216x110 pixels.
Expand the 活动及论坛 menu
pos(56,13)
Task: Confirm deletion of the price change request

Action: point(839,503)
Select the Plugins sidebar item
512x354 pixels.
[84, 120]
■ ■ ■ ■ ■ ■ ■
## Problem requirements
Answer with the exact lines running from the one that contains "Task: Confirm deletion" through the last line of the data. Include no other line.

## Reply
Task: Confirm deletion of the price change request

Action: point(839,503)
Select the Plugins sidebar item
512x354 pixels.
[84, 120]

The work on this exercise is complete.